Output these lines exactly, from the line with "You are a computer-use agent. 1314x506" up to and including the line with "coord(1014,619)".

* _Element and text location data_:
▬▬▬

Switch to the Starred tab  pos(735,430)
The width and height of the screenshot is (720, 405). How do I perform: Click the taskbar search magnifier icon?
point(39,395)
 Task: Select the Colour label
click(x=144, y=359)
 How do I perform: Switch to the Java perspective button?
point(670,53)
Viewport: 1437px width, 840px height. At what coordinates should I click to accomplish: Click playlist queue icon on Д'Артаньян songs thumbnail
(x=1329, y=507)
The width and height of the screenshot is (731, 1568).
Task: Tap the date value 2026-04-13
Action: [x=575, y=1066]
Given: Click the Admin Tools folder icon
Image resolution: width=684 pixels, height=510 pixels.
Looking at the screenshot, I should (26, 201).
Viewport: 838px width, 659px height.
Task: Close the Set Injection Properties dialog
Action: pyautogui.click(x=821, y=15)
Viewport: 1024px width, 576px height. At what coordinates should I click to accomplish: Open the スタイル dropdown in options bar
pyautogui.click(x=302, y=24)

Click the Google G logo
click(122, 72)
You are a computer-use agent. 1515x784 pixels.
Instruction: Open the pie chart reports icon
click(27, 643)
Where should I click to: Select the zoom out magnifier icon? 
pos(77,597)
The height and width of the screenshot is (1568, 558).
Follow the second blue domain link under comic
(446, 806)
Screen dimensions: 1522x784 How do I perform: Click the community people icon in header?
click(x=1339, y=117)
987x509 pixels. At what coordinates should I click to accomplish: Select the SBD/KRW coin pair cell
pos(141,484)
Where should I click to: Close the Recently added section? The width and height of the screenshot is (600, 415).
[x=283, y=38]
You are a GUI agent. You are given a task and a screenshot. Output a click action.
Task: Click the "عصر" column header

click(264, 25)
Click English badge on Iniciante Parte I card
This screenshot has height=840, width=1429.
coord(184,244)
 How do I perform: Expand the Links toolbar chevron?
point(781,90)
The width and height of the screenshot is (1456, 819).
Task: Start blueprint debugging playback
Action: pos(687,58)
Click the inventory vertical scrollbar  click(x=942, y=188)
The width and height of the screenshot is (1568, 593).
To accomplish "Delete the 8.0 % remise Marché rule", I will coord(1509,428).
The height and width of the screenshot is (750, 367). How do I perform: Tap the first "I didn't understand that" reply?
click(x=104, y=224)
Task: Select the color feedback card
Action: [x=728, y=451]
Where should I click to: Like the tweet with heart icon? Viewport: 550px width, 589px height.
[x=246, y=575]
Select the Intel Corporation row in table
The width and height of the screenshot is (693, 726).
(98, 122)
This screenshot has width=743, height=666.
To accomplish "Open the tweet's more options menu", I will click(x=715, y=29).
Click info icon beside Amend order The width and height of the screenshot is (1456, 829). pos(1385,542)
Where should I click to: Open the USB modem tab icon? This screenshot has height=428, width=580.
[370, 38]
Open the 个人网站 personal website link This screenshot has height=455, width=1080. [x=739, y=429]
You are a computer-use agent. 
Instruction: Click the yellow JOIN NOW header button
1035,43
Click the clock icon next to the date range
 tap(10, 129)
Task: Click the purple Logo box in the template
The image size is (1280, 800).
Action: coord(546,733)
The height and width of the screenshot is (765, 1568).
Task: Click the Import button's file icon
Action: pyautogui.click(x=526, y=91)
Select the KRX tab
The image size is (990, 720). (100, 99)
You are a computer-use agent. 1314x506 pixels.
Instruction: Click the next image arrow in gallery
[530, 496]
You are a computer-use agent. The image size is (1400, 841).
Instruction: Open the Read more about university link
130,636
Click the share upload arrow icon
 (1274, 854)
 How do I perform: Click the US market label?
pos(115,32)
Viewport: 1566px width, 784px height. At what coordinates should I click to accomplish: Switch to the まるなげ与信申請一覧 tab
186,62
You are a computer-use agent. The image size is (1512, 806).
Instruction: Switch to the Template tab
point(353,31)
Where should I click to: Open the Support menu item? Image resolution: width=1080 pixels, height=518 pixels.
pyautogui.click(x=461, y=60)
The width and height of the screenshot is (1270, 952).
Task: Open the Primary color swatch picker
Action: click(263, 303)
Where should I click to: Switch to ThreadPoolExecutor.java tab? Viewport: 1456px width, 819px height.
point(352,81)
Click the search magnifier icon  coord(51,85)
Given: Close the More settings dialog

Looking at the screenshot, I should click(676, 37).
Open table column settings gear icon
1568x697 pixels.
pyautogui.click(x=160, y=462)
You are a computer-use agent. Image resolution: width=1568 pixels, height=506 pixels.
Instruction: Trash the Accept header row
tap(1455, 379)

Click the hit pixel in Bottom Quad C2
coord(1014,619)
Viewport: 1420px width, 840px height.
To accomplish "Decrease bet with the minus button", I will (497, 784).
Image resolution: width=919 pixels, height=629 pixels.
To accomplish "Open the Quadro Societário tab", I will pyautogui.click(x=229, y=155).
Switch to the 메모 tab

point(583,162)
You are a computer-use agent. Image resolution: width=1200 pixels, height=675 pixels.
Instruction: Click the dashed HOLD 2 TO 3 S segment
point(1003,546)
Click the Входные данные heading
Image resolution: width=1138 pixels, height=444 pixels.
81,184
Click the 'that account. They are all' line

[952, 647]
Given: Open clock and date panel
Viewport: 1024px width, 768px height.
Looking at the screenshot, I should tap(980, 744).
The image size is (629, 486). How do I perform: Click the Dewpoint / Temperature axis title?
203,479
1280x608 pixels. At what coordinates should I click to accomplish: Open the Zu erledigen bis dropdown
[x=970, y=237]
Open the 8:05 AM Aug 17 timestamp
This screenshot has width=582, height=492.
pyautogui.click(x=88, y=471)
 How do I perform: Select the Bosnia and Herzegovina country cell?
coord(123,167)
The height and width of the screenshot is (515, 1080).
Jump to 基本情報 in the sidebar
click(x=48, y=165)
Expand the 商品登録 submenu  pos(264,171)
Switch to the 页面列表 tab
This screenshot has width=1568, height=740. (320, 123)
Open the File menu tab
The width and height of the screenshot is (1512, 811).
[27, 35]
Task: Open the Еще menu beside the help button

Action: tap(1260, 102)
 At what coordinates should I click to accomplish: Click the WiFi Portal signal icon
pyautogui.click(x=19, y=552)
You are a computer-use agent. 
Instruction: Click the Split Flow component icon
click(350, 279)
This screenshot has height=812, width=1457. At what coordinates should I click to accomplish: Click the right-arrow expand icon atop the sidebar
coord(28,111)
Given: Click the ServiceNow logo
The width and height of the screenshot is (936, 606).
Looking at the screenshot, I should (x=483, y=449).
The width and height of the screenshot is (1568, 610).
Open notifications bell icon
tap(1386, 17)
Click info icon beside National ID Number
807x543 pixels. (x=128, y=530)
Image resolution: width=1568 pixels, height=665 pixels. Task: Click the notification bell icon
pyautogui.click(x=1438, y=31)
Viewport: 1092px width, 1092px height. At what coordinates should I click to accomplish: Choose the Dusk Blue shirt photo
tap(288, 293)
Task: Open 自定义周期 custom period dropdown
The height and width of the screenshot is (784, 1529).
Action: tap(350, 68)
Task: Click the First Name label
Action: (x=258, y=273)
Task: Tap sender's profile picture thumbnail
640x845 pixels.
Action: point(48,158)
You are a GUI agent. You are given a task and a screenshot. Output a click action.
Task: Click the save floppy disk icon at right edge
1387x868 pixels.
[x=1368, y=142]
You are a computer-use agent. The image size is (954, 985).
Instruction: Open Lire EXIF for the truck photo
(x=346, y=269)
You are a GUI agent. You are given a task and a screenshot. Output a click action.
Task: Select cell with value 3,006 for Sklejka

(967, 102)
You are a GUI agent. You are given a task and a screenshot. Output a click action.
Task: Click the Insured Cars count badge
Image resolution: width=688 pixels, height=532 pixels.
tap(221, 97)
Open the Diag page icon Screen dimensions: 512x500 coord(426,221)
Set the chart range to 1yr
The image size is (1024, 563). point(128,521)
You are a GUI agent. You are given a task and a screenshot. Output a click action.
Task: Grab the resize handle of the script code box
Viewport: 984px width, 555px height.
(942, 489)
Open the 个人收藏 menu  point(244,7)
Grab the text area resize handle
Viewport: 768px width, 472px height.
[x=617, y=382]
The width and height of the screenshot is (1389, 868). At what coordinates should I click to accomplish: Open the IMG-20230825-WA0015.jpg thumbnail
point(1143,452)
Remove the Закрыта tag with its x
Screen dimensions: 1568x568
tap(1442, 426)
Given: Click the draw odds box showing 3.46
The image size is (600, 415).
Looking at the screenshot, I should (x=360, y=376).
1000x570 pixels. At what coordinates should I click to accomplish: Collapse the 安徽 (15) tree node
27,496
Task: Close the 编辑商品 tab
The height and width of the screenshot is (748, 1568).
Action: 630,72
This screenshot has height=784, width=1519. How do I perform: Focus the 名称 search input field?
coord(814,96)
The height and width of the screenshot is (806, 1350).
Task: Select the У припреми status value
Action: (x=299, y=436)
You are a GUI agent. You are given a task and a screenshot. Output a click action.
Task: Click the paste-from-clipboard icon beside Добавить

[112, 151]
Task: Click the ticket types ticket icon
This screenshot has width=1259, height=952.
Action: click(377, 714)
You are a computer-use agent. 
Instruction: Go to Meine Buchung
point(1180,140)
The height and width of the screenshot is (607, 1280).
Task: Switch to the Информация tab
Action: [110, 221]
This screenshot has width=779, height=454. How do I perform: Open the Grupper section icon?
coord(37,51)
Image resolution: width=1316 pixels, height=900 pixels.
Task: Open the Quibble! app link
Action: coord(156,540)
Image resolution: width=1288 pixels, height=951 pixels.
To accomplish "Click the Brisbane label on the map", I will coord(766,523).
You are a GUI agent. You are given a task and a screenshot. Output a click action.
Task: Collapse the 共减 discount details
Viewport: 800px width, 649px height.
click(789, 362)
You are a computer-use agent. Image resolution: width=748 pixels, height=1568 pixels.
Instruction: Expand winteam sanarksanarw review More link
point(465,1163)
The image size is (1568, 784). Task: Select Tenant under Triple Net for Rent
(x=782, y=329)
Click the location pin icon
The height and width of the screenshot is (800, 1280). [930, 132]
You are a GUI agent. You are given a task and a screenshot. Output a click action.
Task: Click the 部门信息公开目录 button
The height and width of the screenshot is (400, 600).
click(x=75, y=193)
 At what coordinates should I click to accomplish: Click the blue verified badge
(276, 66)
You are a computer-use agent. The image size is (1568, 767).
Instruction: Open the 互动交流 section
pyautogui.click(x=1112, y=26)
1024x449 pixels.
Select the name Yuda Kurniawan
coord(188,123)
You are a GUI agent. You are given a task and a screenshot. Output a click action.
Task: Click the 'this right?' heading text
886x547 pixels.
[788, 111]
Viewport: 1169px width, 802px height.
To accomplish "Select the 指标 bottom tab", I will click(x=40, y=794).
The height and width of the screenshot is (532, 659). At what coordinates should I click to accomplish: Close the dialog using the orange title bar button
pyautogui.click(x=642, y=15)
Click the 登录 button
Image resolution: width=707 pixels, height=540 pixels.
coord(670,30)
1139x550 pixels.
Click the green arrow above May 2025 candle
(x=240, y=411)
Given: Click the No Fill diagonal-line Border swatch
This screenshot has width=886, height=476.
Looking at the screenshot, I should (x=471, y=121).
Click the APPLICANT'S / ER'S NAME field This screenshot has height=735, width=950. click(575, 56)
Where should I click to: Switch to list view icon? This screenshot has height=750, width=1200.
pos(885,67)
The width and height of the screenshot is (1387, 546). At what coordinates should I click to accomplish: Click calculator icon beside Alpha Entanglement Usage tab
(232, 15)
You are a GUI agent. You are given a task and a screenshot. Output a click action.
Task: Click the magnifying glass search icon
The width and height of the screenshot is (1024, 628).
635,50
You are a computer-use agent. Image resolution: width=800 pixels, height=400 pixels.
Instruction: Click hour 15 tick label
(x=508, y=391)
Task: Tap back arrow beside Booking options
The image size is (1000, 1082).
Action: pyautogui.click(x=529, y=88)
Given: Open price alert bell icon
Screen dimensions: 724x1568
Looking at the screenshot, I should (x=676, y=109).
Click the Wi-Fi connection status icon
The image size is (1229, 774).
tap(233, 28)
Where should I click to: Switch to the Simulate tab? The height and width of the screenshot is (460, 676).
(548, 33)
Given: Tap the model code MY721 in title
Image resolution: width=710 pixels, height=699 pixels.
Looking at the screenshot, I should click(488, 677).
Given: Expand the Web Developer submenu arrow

▬▬▬

* _Reply_:
You are a computer-use agent. 1314x506 pixels.
Instruction: Click the next image arrow in gallery
[530, 496]
You are a computer-use agent. The image size is (1400, 841).
Instruction: Open the Read more about university link
130,636
Click the share upload arrow icon
 (1274, 854)
 How do I perform: Click the US market label?
pos(115,32)
Viewport: 1566px width, 784px height. At what coordinates should I click to accomplish: Switch to the まるなげ与信申請一覧 tab
186,62
You are a computer-use agent. The image size is (1512, 806).
Instruction: Switch to the Template tab
point(353,31)
Where should I click to: Open the Support menu item? Image resolution: width=1080 pixels, height=518 pixels.
pyautogui.click(x=461, y=60)
The width and height of the screenshot is (1270, 952).
Task: Open the Primary color swatch picker
Action: click(263, 303)
Where should I click to: Switch to ThreadPoolExecutor.java tab? Viewport: 1456px width, 819px height.
point(352,81)
Click the search magnifier icon  coord(51,85)
Given: Close the More settings dialog

Looking at the screenshot, I should click(676, 37).
Open table column settings gear icon
1568x697 pixels.
pyautogui.click(x=160, y=462)
You are a computer-use agent. Image resolution: width=1568 pixels, height=506 pixels.
Instruction: Trash the Accept header row
tap(1455, 379)

Click the hit pixel in Bottom Quad C2
coord(1014,619)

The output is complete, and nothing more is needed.